#### Exercise
Locate each row below that contains the word "size". Copy every such line in full.

Entries on locating words and elements

□ □ □ □

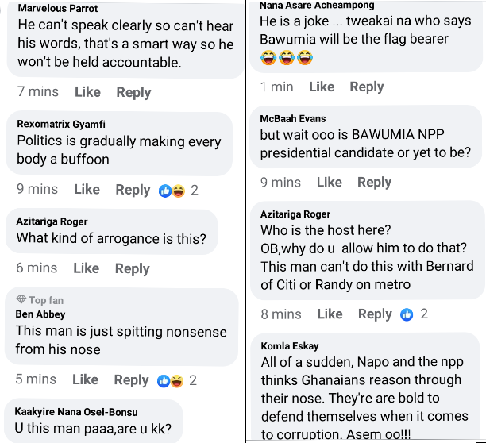Like Rexomatrix Gyamfi's buffoon comment
Viewport: 486px width, 443px height.
click(87, 189)
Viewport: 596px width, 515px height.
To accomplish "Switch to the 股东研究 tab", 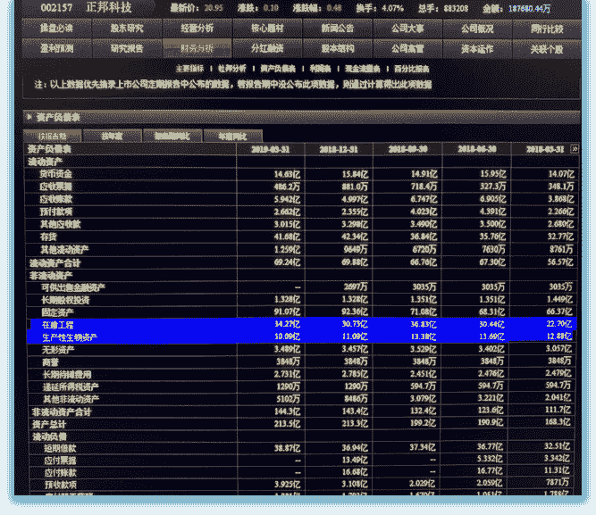I will tap(126, 29).
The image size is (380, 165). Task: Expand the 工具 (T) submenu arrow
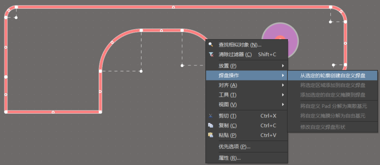click(x=283, y=95)
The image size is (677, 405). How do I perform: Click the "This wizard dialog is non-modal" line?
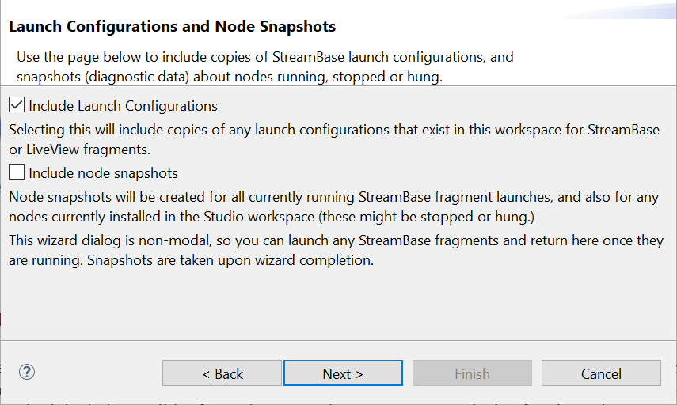(x=336, y=240)
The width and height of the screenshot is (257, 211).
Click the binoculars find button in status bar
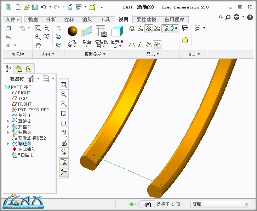(148, 204)

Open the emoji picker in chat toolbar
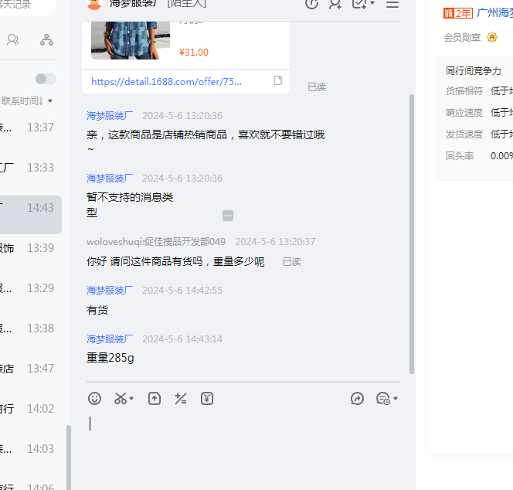(94, 399)
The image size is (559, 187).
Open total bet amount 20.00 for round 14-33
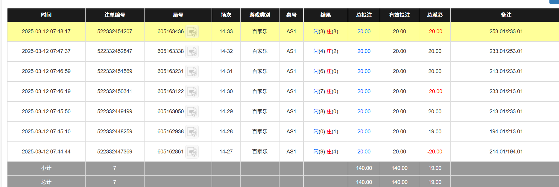364,31
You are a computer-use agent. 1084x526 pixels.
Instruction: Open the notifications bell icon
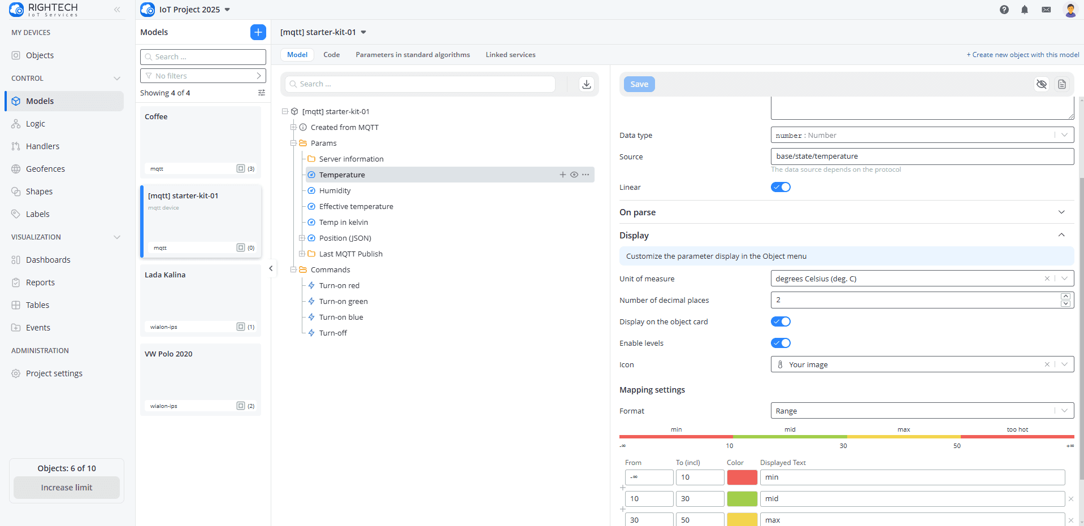point(1024,10)
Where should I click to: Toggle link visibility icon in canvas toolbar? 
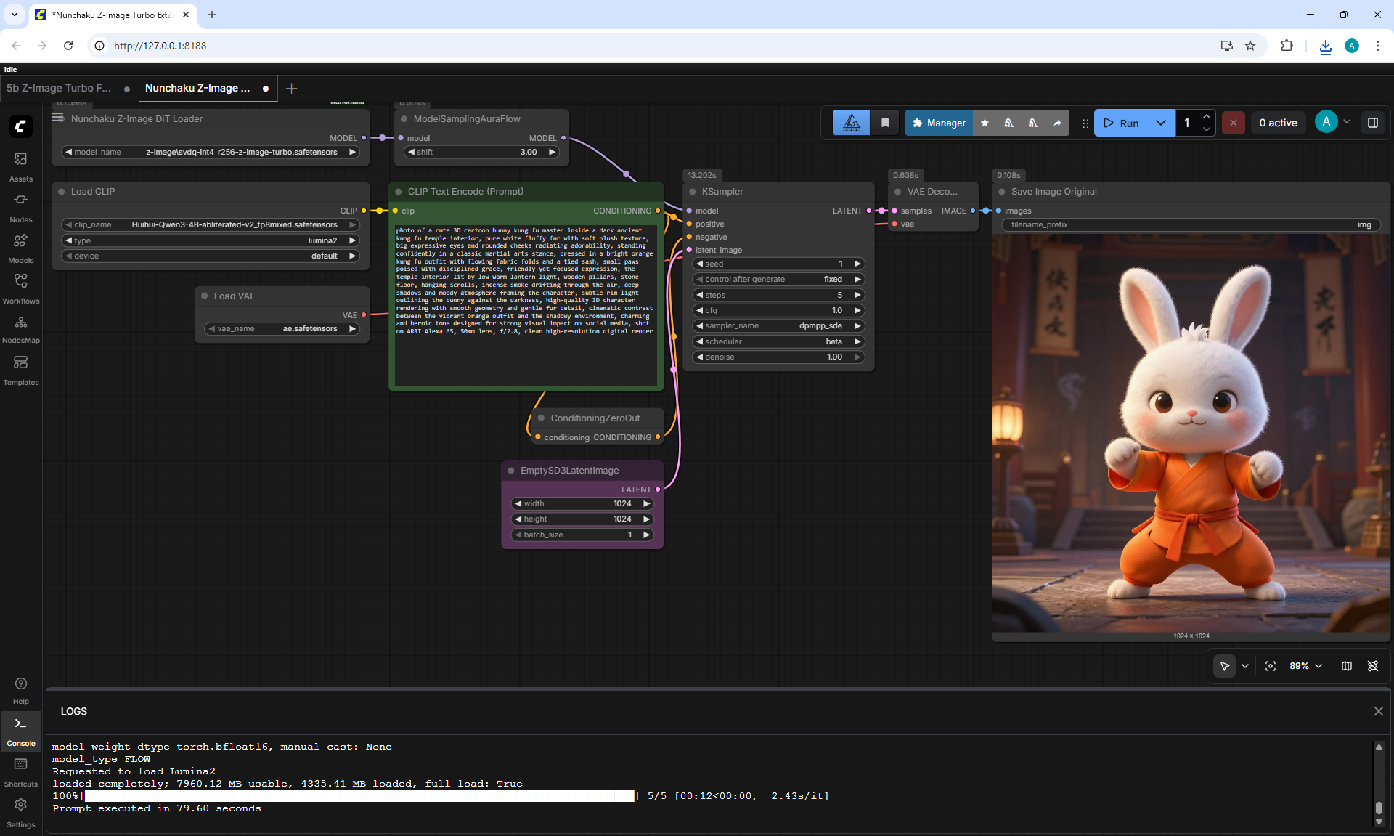pyautogui.click(x=1373, y=666)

□ □ □ □

#### Exercise result
The image size is (380, 165). Task: Expand the 工具 (T) submenu arrow
The image size is (677, 405). How do I perform: Click the "This wizard dialog is non-modal" line?
The image size is (559, 187).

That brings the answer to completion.